И в словах его Владимиру почудилась правота. Перуну-то не все и не всегда кланяются, да и капризен бывает иной раз Ударяющий бог, может и на рати обнести победой и оставить без дождя иссыхающие поля. А кроме Перуна есть ещё и Хорс, и Даждьбог, и Велес, а у каждого рода свои божки и пращуры, которых тоже не обносят поклонами. Перун - главный среди богов, князь среди старшины. Главные, но не всевластные. И в этом все беды на землях русичей. Племенная старшина уверенно сидит на своих землях и слово её повесомее слова Владимира. На многих землях, что платят дань Великому князю, и не знают толком, кто там, на великом столе - Ярополк или Владимир, подчиняясь только силе. Но сила может иссякнуть в одночасье по воле капризных богов.
Владимир махнул рукой, отпуская грека, а сам поднялся с кресла и прошелся по скрипучим половицам, разглядывая расписанные яркими красками стены. Выходит, у Царьградских правителей палаты получше, чем у Великих киевских князей. Любопытно было бы взглянуть на те каменные терема. Но не гостем же торговым отправляться Великому киевскому князю в чужой стольный град, а для того, чтобы соколом пасть на византийскую грудь, силёнок пока маловато. Разве что пройтись по византийскому охвостью, как это делал в своё время князь Святослав с большим для себя прибытком. Взять-то взял, но не удержал и сгинул где-то на днепровских порогах.

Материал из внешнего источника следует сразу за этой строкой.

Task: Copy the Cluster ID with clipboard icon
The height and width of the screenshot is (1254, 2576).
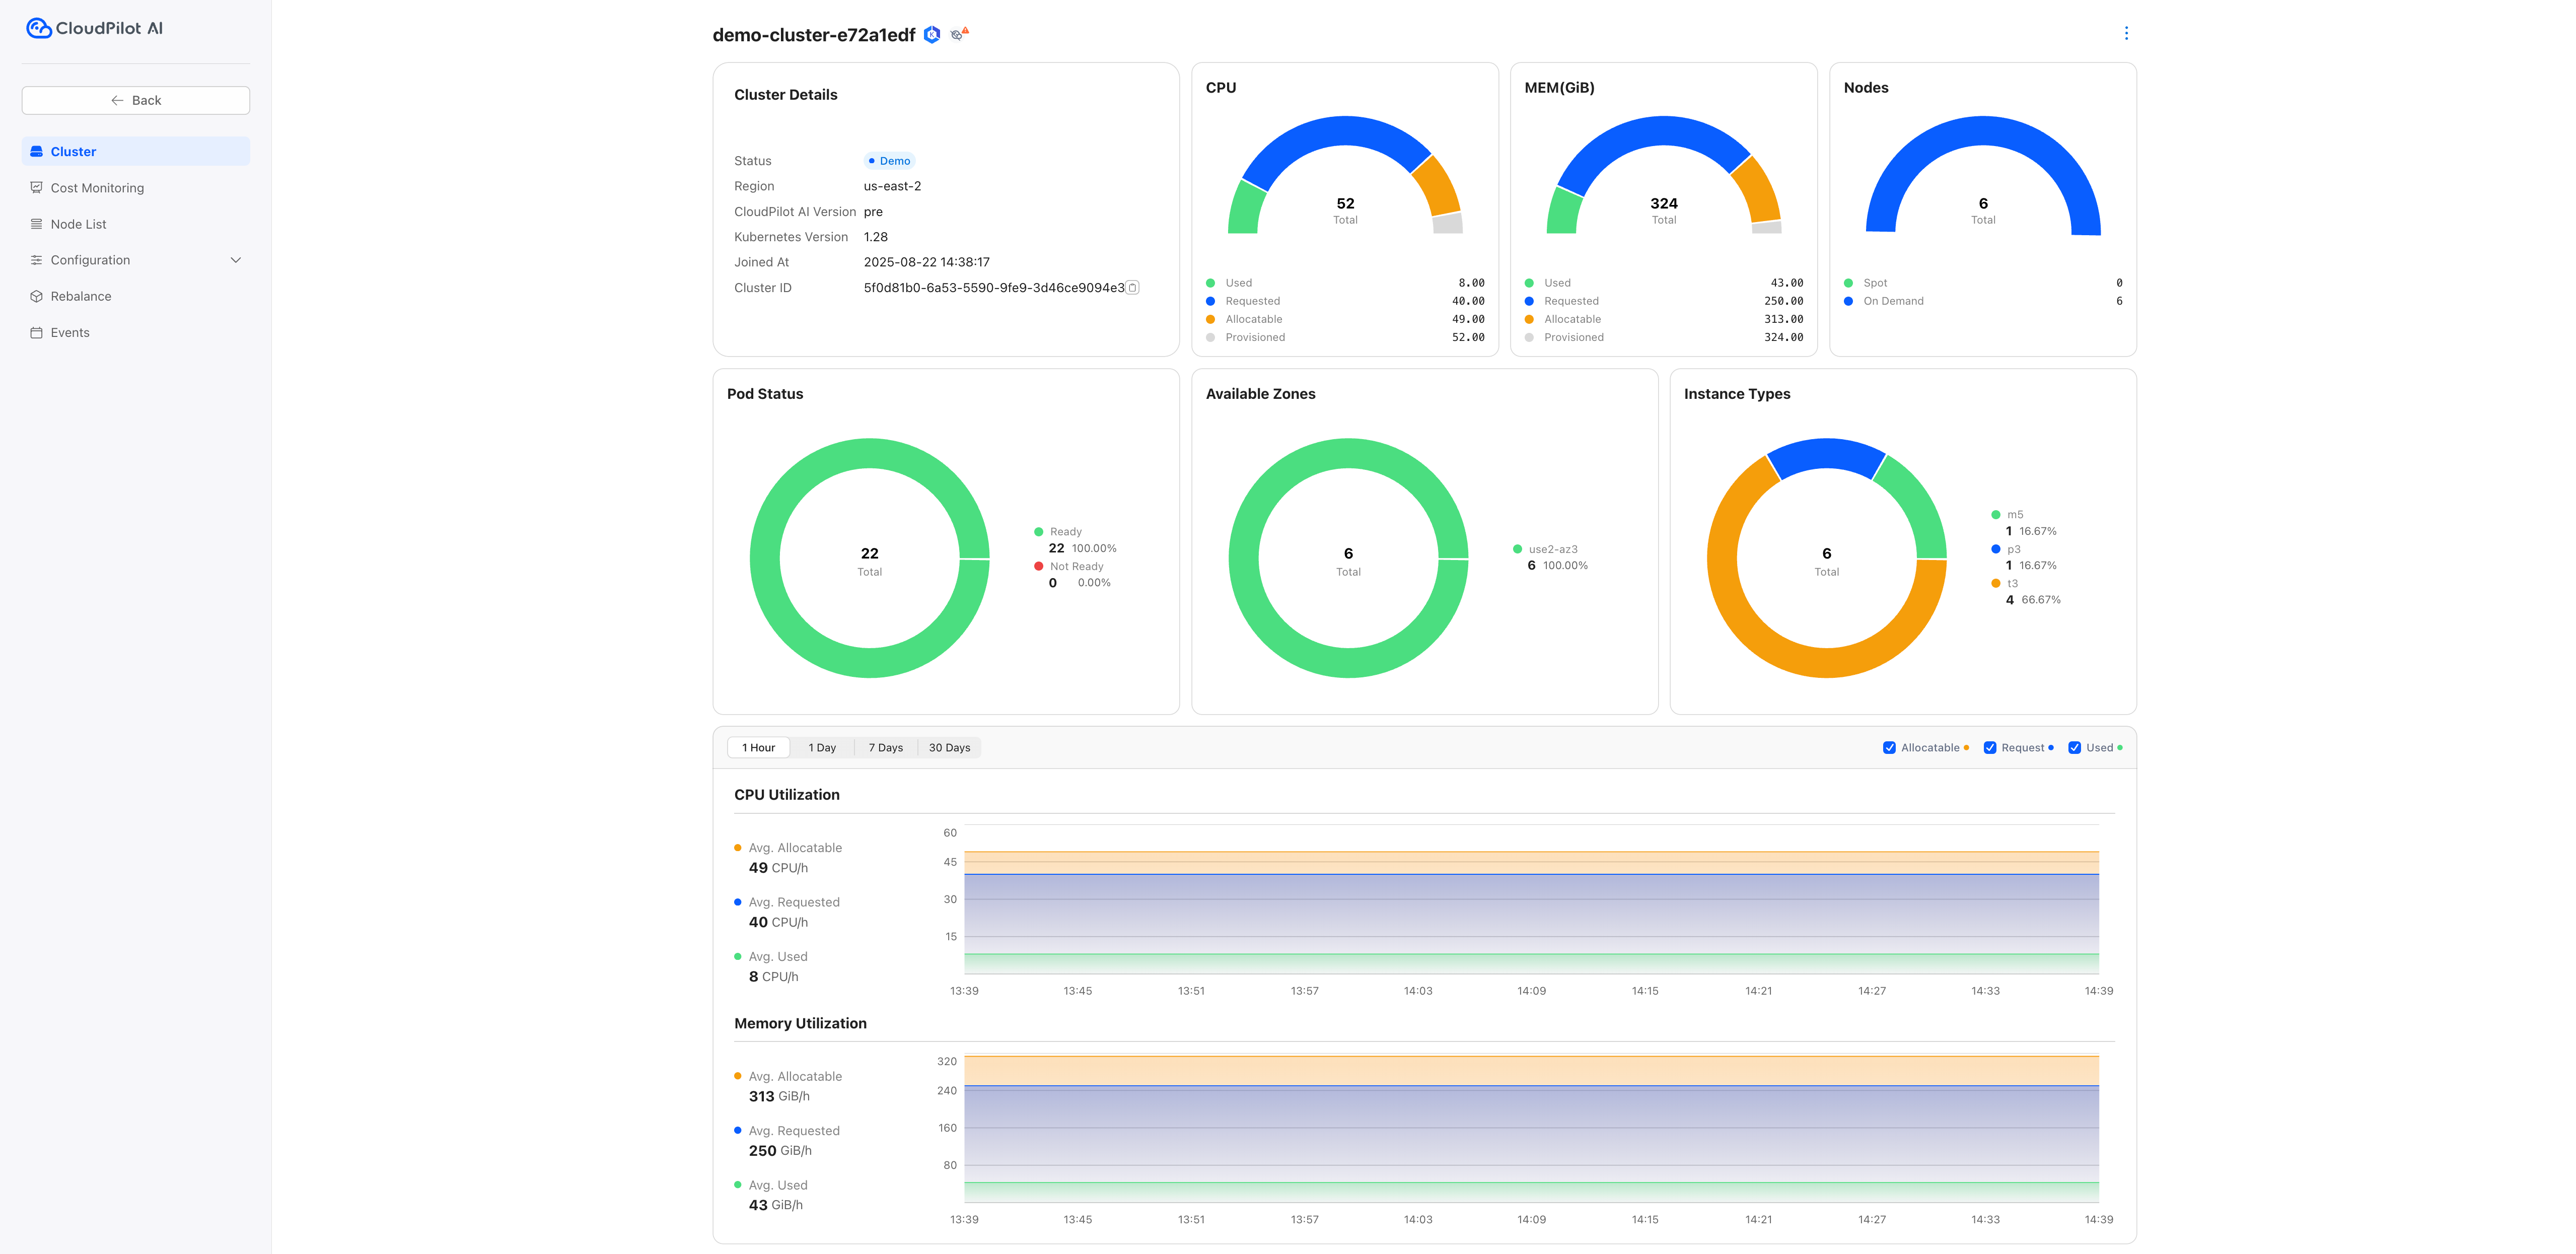Action: [x=1133, y=288]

Князь Владимир пока удерживает взятое, но что будет потом - что останется, когда он уйдёт в страну Вырай? Век человеческий короток - грёб, грёб под себя, а потом всё рассыпалось прахом. Сыновьям оставить наследство, чтобы помнили и поминали добрым словом удатного князя Владимира? А удержат ли сыновья то, что будет без конца рассыпаться у них в руках? Каждый будет дуть в свою дуду, понукаемый племенною старшиною, пока не перессорятся и не передернуться между собой, как это случилось с Олегом, Ярополком и Владимиром. Обычаем дединым живём да милостями капризных славянских богов, которые то дают силу князьям, то отбирают. А грек говорил о какой-то небесной правде, о едином для всех законе. Законе, данном свыше, который для всех обязателен. А если ты против закона, то и против бога и против всего установленного им миропорядка. Вот так бы и на землях русичей, чтобы правда, изречённая князем, и после его смерти осталась руководством к действию. А иначе смысла нет в трудах Владимира. И в чём тогда смысл княжеской власти? Чтобы потешить самолюбие? Чтобы восторжествовать над ближними и дальними? И ради этого - кровь, кровь, кровь. Бесцельное пролитие крови, поскольку оно ничего не даёт даже князю Владимиру, которому всё равно уходить из этого мира, бросив все свои нажитки. Правда, волхвы говорят, что на крови растёт сила Перуна. Но когда иссякнет вся кровь на земле, кончится и сила Ударяющего. Так какой же смысл в служении ему? Люди смертны, а вслед за людьми умирают их боги. И в результате их общих усилий остаётся пустота.